Another often missed opportunity is the chance to make early and proactive rehabilitative efforts.  If the Board decides to discipline a physician’s license, once a conviction is proven at hearing, the burden shifts to the licensee to show rehabilitation to enable the Board or administrative law judge to decide what, if any, discipline is appropriate.  Rehabilitation evidence is critical because the Board justifies discipline based upon criminal convictions by reasoning that criminal convictions show a character flaw, a lack of judgment, or impairment that endangers the public, depending upon the facts of the case.  To the degree that a physician can show the issues in the criminal case have been addressed or resolved by rehabilitative efforts, the justification for discipline may be reduced or removed, resulting in a better discipline case outcome, or perhaps even a case dismissal.
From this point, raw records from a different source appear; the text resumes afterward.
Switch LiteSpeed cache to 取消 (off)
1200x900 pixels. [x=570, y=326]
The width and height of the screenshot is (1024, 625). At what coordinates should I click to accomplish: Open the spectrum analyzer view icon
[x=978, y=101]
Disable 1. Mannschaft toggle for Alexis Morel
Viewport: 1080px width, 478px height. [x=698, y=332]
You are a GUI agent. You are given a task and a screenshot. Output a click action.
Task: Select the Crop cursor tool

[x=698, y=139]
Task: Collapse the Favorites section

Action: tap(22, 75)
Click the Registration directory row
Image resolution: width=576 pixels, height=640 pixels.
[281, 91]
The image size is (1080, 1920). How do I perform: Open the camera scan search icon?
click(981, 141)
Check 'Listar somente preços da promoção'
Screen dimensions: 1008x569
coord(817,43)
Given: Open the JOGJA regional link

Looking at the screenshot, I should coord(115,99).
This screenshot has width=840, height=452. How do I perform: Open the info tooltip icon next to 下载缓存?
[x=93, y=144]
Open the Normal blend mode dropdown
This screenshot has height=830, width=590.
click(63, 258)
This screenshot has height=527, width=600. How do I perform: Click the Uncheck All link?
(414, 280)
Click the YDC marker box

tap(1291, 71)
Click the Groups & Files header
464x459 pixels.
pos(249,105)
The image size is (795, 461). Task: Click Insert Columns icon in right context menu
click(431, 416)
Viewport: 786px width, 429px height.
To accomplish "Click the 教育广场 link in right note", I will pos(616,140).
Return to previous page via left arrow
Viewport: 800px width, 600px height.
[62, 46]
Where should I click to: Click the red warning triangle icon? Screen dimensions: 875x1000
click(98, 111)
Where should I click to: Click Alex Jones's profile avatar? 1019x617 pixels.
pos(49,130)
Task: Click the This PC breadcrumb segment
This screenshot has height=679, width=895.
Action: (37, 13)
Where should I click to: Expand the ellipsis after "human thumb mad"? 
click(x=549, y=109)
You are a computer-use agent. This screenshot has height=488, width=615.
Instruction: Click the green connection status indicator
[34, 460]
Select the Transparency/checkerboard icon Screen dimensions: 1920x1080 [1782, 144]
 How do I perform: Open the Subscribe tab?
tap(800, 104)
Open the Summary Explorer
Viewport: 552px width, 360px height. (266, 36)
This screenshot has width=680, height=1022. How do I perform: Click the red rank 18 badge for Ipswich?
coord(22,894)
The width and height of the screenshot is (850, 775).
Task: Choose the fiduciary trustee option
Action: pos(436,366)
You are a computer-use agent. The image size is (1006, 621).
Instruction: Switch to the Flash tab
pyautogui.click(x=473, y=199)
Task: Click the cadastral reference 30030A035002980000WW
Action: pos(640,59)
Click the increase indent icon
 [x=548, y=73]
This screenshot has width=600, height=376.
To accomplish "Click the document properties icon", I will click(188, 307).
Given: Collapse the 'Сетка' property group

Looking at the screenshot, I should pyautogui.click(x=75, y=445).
What Types of Cases Trigger Discipline

Unremarkable misdemeanor convictions that do not point to troubling concerns about the licensee are the most likely to not result in license discipline.  These would include low blood alcohol drunk driving cases, disturbing the peace based on loud noise or a fight between adults, some types of disorderly conduct, and misdemeanor Vehicle Code cases.  Criminal cases that are likely to trigger discipline are ones that point to drug or alcohol abuse, have facts that show or hint at mental illness, any type of theft or fraud, any violent crime, and any sex crime, to name some major categories.  Sexual offenses that result in conviction and mandated sex offender registration can trigger immediate license revocation.  To make a reasonable assessment of the potential Board reaction to a particular factual scenario, it is best to hire a license defense law firm to review the matter.  We offer consultations to review criminal matters to assess them for likely licensing outcomes, to identify mitigation evidence early and to build a rehabilitation case.

Be Honest

It is crucial that a physician never lie to the Medical Board about a criminal case.  Direct dishonesty is typically more damaging than the criminal case itself.  I strongly recommend that the physician have an attorney review all their communications with the Board before they are sent, if for no other reason than to ensure that the information provided is accurate and that the exchanges are well documented.  The early involvement of a license defense attorney can ensure an honest, positive and consistent message that reassures the Medical Board and acts to prevent or minimize license discipline.

Medical Students, Medical Residents and Physician License Applicants

These principles apply to anyone applying to medical school, attending medical school, working in a medical residency, applying for a PTAL (foreign medical school graduate’s residency permit) or seeking a California physician’s license.  The earlier the issue is addressed, the better.  If the background problem is so serious that it will jeopardize the physician’s licensing process, the problem must be identified early so that the individual can consider options and plan for overcoming impediments to obtaining a full clear physician’s license.